#### [PAGE]
------
Friday 26 June 2015

Day 65: Heading south out of Leadville

Mileage: 35.2 miles (987.3-1022.5)

** I BROKE 1,000 MILES TODAY, WOOHOO! **

I started the morning in Leadville with a cup of coffee and baked good at the coffee shop. The barista there asked if I was going out for a hike today and I told her I was on the CDT. She said she had thought so because of my beard and plastic baggy wallet, but the laptop I was carrying threw her off. Her name was Trish or Fish and she lived at the hiker hostel in town. She had met Karma a week or two earlier and when I told her I had hiked with him, she said, "wait, are you Lt. Dan?" I guess Karma had told her about me. After I got my coffee I asked them to recommend a baked good and ended up with a very delicious blueberry-crumble muffin on the house. I hadn't hiked a mile in ten days so I felt a little guilty about the free muffin, but I was planning to do thirty five miles that day so I figured I'd take whatever I could get.
------
#### [PROVIDED INFORMATION]
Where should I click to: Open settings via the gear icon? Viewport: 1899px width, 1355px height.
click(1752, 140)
------
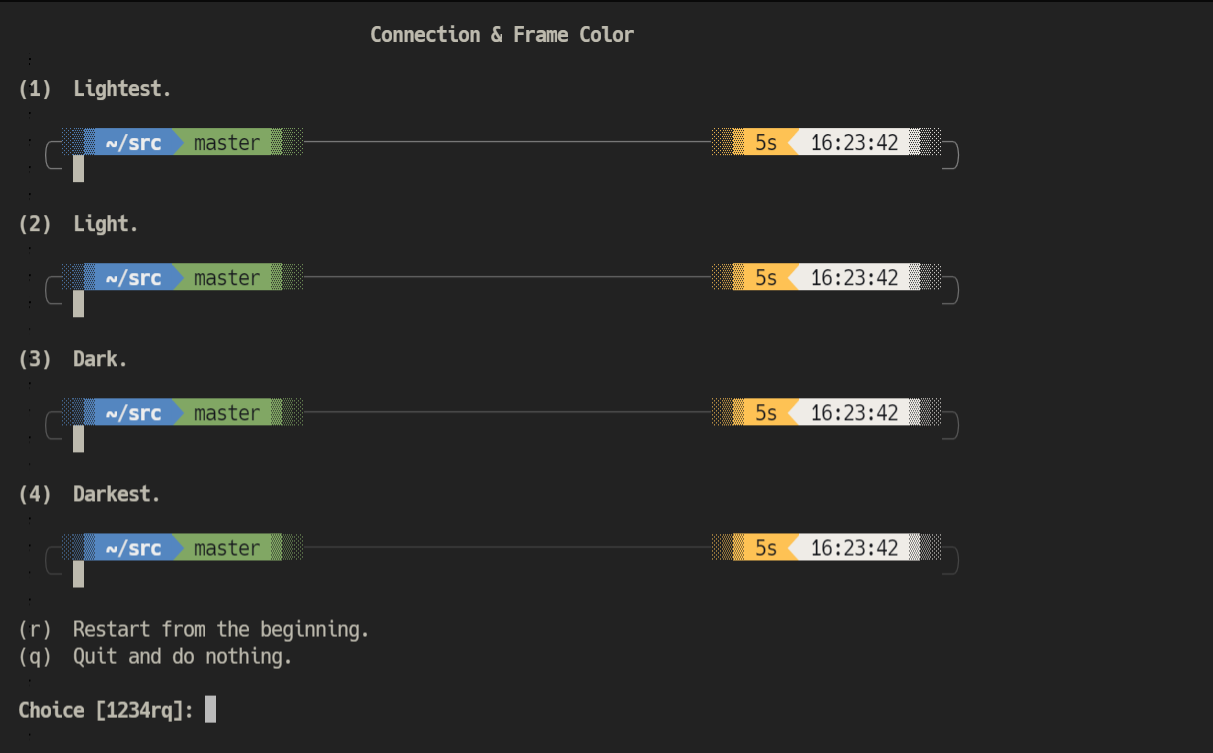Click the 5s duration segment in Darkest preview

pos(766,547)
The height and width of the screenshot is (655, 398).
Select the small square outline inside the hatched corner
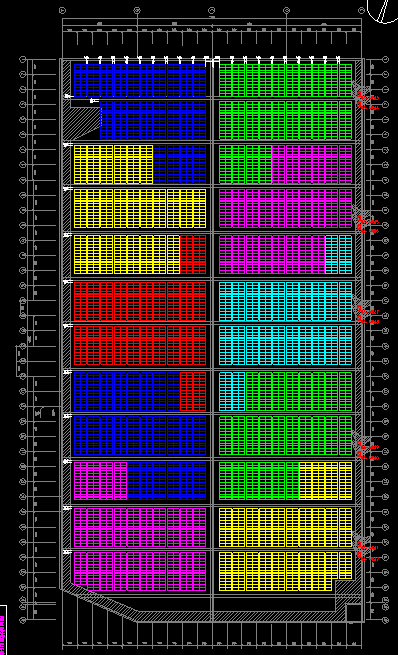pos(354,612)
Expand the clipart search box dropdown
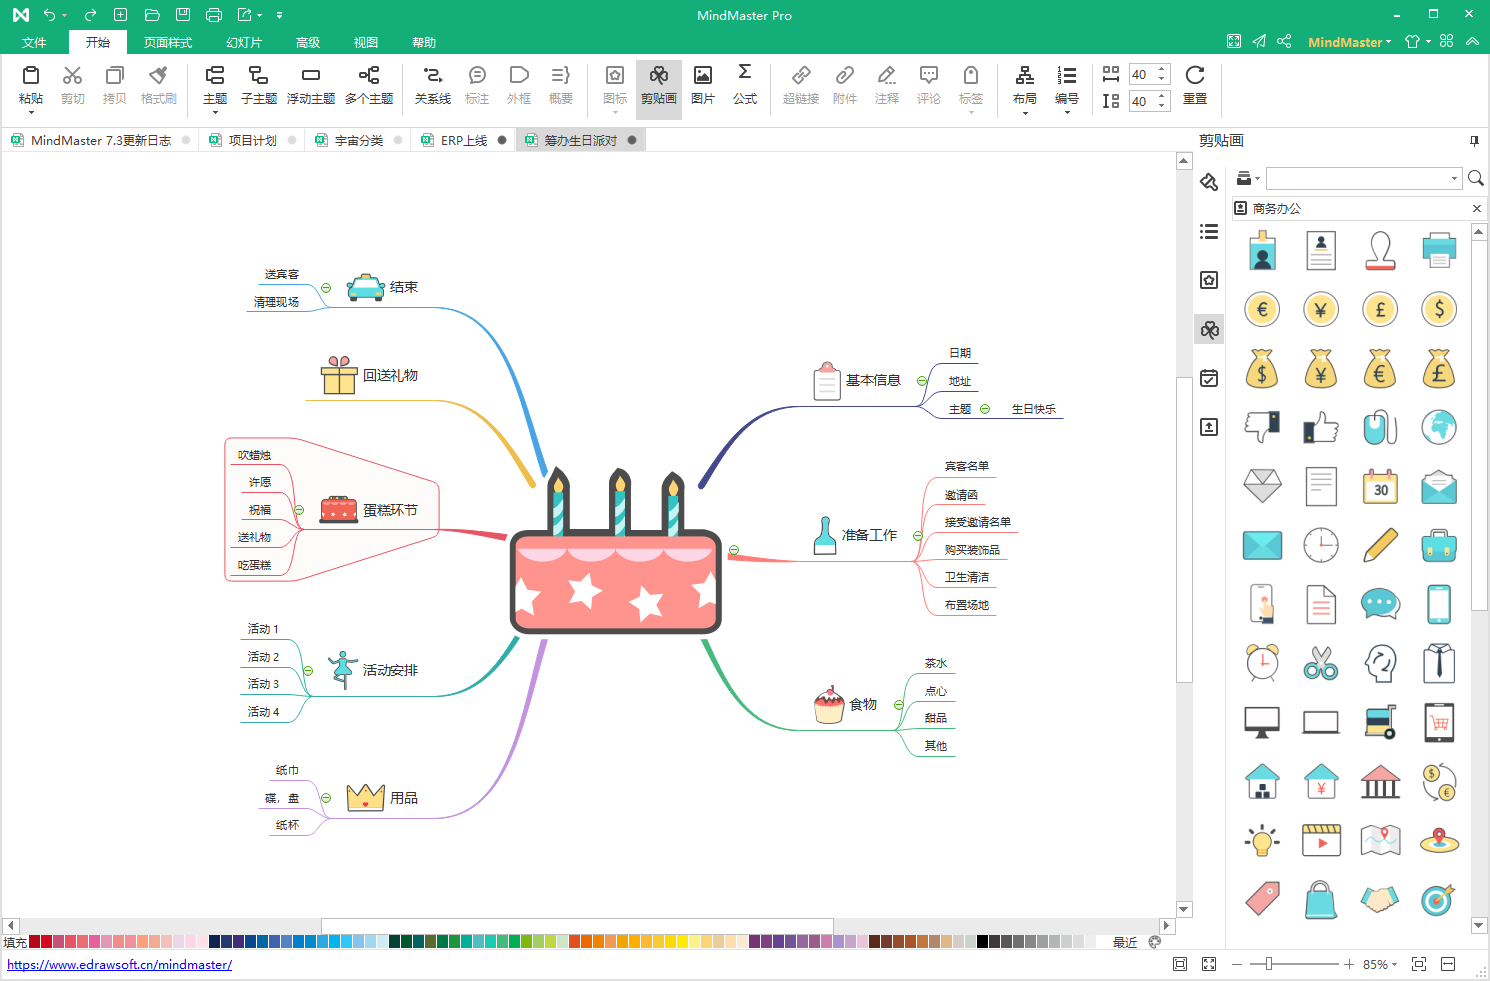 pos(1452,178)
------
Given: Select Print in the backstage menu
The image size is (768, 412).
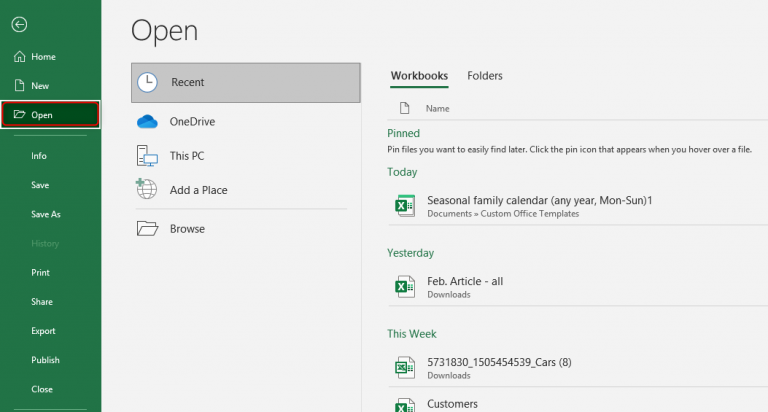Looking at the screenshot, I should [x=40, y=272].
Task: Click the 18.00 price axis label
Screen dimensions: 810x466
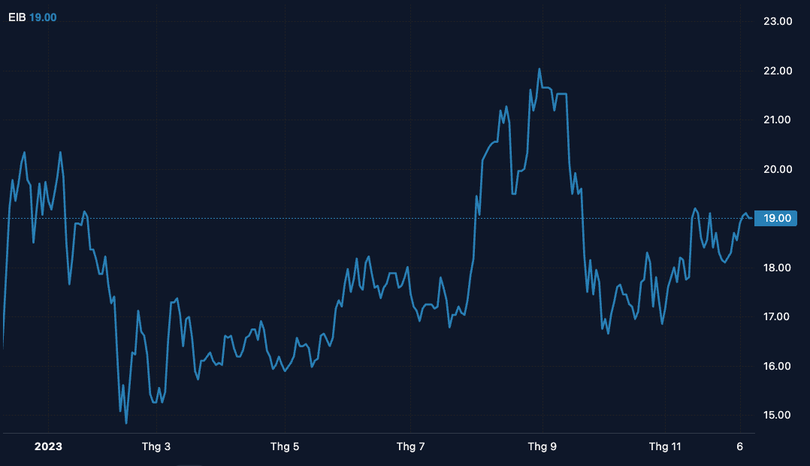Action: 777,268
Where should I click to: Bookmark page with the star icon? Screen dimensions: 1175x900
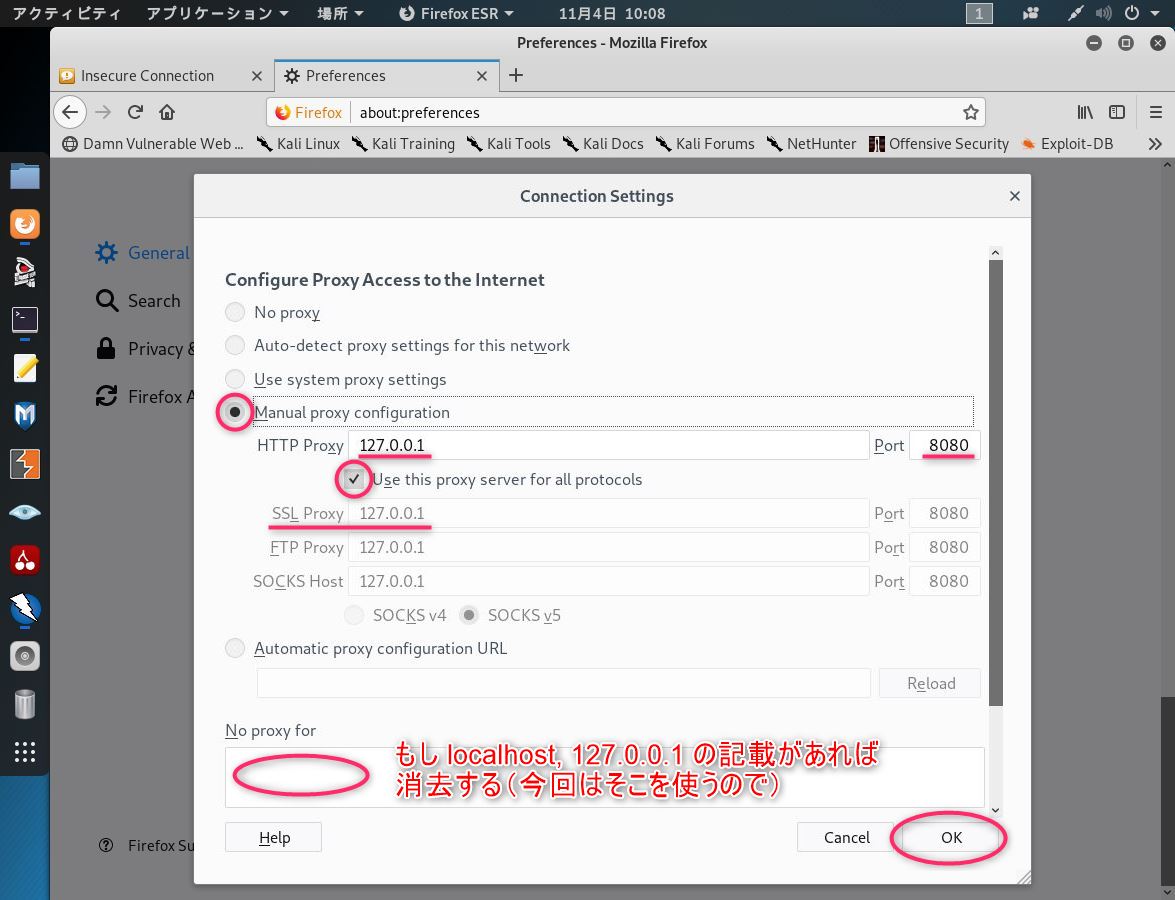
------
#### [TASK SET]
• 1. In the Day 65 entry, what baked good came from the barista's recommendation?
• 2. Please reproduce the Day 65 entry word for word from "I started the" to "I could get.".

#### [ANSWERS BY TASK]
• 1. A blueberry-crumble muffin, given on the house.

• 2.
I started the morning in Leadville with a cup of coffee and baked good at the coffee shop. The barista there asked if I was going out for a hike today and I told her I was on the CDT. She said she had thought so because of my beard and plastic baggy wallet, but the laptop I was carrying threw her off. Her name was Trish or Fish and she lived at the hiker hostel in town. She had met Karma a week or two earlier and when I told her I had hiked with him, she said, "wait, are you Lt. Dan?" I guess Karma had told her about me. After I got my coffee I asked them to recommend a baked good and ended up with a very delicious blueberry-crumble muffin on the house. I hadn't hiked a mile in ten days so I felt a little guilty about the free muffin, but I was planning to do thirty five miles that day so I figured I'd take whatever I could get.